The Australian government declined to comment on the matter Tuesday when contacted.

In his annual interview with the Australian Financial Review published Dec. 16, Stevens declined to nominate a preferred level for the currency, merely noting that the foreign-exchange rate was adjusting and further moves were possible on the back of commodity price declines. The Aussie ended last year at 72.86 U.S. cents after falling 11 percent.

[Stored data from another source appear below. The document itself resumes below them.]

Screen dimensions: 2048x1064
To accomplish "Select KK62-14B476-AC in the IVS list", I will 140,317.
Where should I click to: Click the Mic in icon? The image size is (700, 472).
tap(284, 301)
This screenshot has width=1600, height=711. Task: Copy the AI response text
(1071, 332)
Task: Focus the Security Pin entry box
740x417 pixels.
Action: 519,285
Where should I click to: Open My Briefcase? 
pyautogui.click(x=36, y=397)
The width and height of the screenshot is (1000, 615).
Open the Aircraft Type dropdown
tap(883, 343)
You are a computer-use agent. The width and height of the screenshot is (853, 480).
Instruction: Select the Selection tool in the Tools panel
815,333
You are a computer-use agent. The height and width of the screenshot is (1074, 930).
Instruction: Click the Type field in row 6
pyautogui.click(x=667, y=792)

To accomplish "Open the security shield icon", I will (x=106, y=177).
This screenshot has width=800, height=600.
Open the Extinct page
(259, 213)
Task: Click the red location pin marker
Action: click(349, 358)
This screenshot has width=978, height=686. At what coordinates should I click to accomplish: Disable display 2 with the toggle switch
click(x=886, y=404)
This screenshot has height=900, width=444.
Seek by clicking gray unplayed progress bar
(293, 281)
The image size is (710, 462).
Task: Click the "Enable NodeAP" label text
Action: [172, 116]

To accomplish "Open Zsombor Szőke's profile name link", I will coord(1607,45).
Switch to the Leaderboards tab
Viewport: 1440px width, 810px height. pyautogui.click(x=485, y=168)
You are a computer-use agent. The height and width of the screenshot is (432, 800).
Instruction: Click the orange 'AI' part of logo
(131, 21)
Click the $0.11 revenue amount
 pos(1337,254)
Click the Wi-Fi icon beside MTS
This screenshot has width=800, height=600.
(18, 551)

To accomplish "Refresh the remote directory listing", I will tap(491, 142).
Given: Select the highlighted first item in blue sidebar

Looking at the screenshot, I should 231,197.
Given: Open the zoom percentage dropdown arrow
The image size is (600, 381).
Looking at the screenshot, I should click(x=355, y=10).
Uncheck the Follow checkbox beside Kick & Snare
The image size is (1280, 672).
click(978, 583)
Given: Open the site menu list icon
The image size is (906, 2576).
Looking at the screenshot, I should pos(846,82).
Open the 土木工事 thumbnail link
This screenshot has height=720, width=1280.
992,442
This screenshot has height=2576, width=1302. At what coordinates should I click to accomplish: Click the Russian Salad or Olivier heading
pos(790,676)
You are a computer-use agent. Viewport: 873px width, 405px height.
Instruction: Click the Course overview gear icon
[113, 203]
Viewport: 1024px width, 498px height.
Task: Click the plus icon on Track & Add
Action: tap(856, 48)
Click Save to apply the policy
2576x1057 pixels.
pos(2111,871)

Back in December 2013, when the currency was trading near 90 cents, Stevens said that a level of about 85 U.S. cents “would be closer to the mark” than 95 cents. Toward the end of 2014, with the local dollar above 80 cents, he said about 75 cents would be better than 85.

U.S. Concerned

“In a September 2015 Board statement on Australia’s Article IV, the OUSED expressed concern over the authorities’ public statements on the desired direction of the exchange rate,” according to the Treasury statement. “The OUSED urged the authorities to avoid statements that could be perceived as inconsistent with their international commitment to a market-determined exchange rate.”

The change in tone may have been in response to the U.S. concerns, said CBA’s Grace. The report “has potentially broader implications” for central bankers in Europe, Japan and New Zealand, “who have also used such tactics to lower their currency in the past,” he said.

When asked about recent gains RBA Deputy Governor Philip Lowe said this month that like most of his global peers, he’d welcome a weaker currency to help with rebalancing the local economy. Assistant Governor Guy Debelle echoed his comments a few days later.

“If there is some sort of understanding that ‘Thou shall not talk down thy currency!’ I could argue that the RBA is probably about the only central bank that’s honored that commitment,” said Ray Attrill, co-head of currency strategy at National Australia Bank Ltd. in Sydney. “The U.S. has been as guilty as anybody in saying or doing things with the intention of weakening the currency.”